● Excerpted text
Volume 97, Number 11
ISSN:0002-936X

AJN, American Journal of Nursing Cover of November  1997
AJN, American Journal of Nursing Logo   Departments

SUBSTANCE ABUSE
Coordinated by Mary Gorman, MS, CS, CARN

Medicinal Use of Marijuana
QOur medical unit treats a number of patients with cancer and AIDS who use marijuana at home to relieve symptoms.  They often want to continue the practice while hospitalized.  I don't want to contribute to their discomfort by stopping them, but since marijuana is illegal I'm not sure what to do.  I also wonder, how can I tell the difference between someone who uses marijuana as a medicine and someone who uses it to get high?

AYou're in a difficult position.  Marijuana is illegal, and laws against its use or possession are harsh.   Users risk arrest, fines or even jail time, forfeiture of property and loss of custody of children, not to mention stress and legal costs.  Nurses who help patients acquire or use marijuana risk loss of license and job as well as criminal penalties.   Hospitals that allow the use of an illegal substance on their premises can also face legal consequences.
     You might respond to patients who wish to use marijuana in the hospital, "I'm sorry.  I can't help you obtain marijuana, and hospital policy does not allow you to use it here.  I believe you when you tell me marijuana is helpful to you.  I will do everything I can to communicate your needs to your medical team.  Additionally, you can discuss with the team a trial use of dronabinol (Marinol), a synthetic version of delta-9-tetrahydrocannabinol (THC), the primary psychoactive constituent of marijuana.  The drug has been approved by the FDA for relieving chemotherapy-induced nausea and vomiting in cancer patients who don't respond to conventional antiemetics and for stimulating appetite in patients with AIDS.  If the trial succeeds, the social worker can explore the manufacturer's assistance program for the patient before he is discharged, should his insurance not cover the drug.
     Use of the cannabis plant (marijuana) for symptom control has gained increasing attention among both clinicians and the public.  As nurses, we realize that sometimes we use medicines that can be quite toxic - chemotherapeutic agents, for example.  Cannabis, by contrast, has a wide margin of safety, and throughout its 5,000 years of use a lethal overdose has never been documented.
     In the late 1970s and mid-1980s six states conducted research on marijuana's effectiveness for chemotherapy-induced nausea and vomiting and all concluded that marijuana is an effective antiemetic.  Cancer patients using marijuana report immediate relief from chemotherapy-induced nausea and vomiting.  AIDS patients with wasting syndrome demonstrate increased appetite.  Both groups of patients have indicated a greater ability to cope emotionally with disabling or life-threatening illness.  While dronabinol represents a legal alternative to marijuana and one paid for by insurers), patients don't experience the same degree of relief from the pharmaceutical product.  The cannabis plant contains numerous chemicals called cannabinoids and it's believed that it's the combination of these - or specific cannabinoids such as cannabidiol - that has therapeutic value, not the psychoactive cannabinoid, THC.

● Data for analysis
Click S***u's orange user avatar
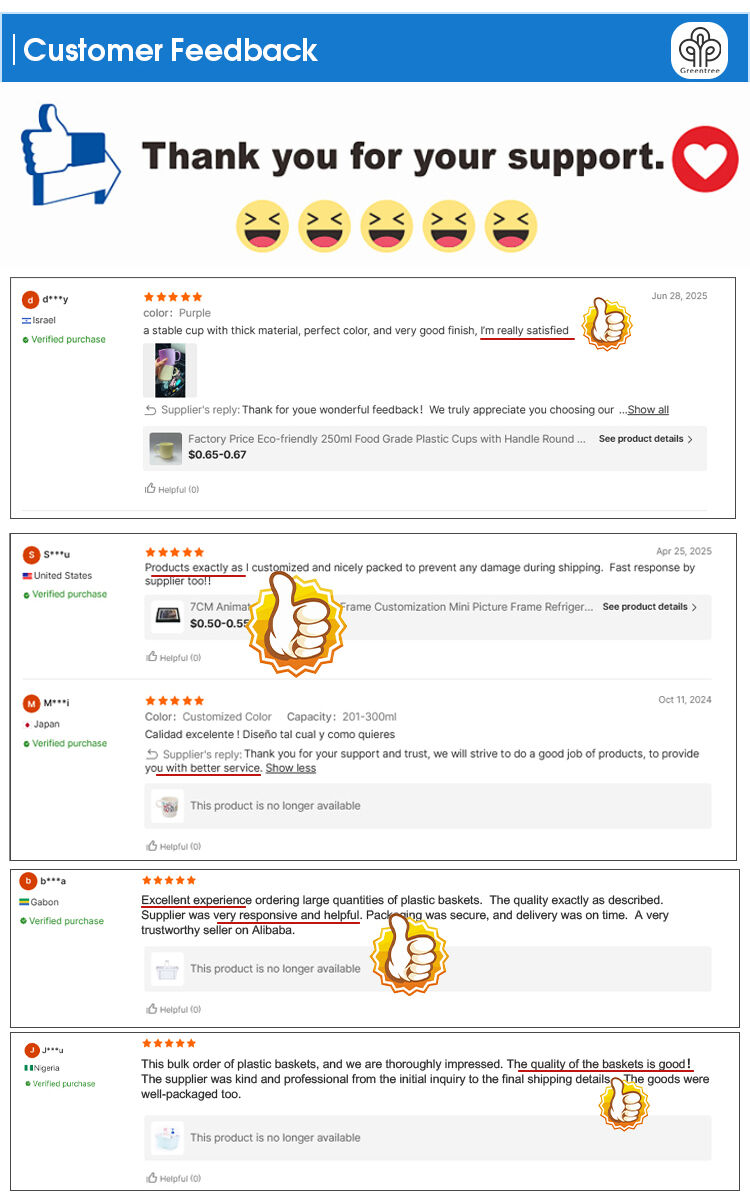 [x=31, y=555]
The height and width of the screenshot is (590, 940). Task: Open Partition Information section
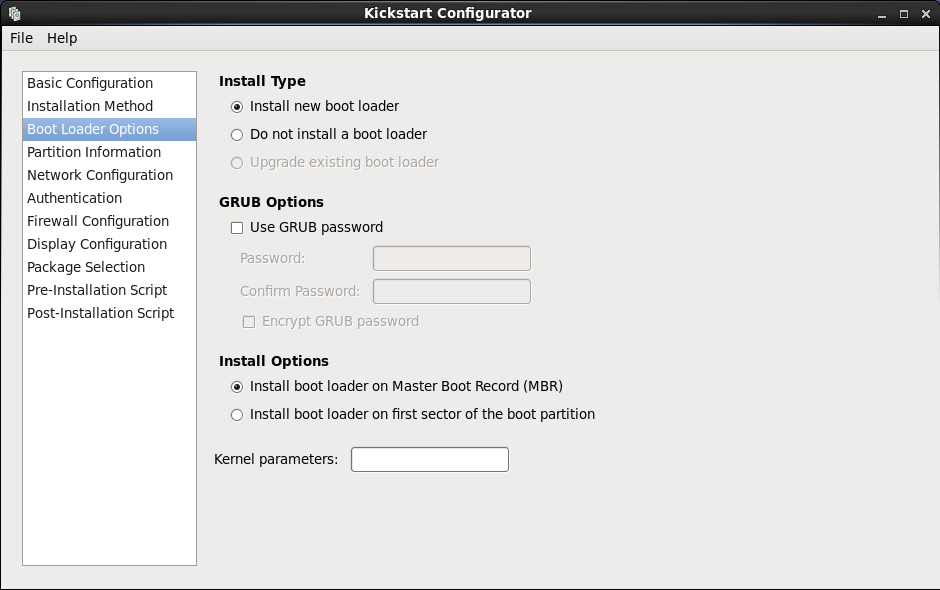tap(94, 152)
* * *
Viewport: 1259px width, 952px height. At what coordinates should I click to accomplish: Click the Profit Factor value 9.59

● Task directions
Say whether each statement agrees with the nursing journal excerpt on medicinal marijuana: (a) dronabinol is FDA-approved to stimulate appetite in patients with AIDS; (b) the six state research programs reached mixed conclusions about marijuana as an antiemetic; (c) a lethal cannabis overdose has been documented. Answer yes or no for each, quoting the deciding words. The rows come from a separate source.

● Exercise solution
(a) Yes: "The drug has been approved by the FDA for relieving chemotherapy-induced nausea and vomiting in cancer patients who don't respond to conventional antiemetics and for stimulating appetite in patients with AIDS."
(b) No: "all concluded that marijuana is an effective antiemetic"
(c) No: "a lethal overdose has never been documented"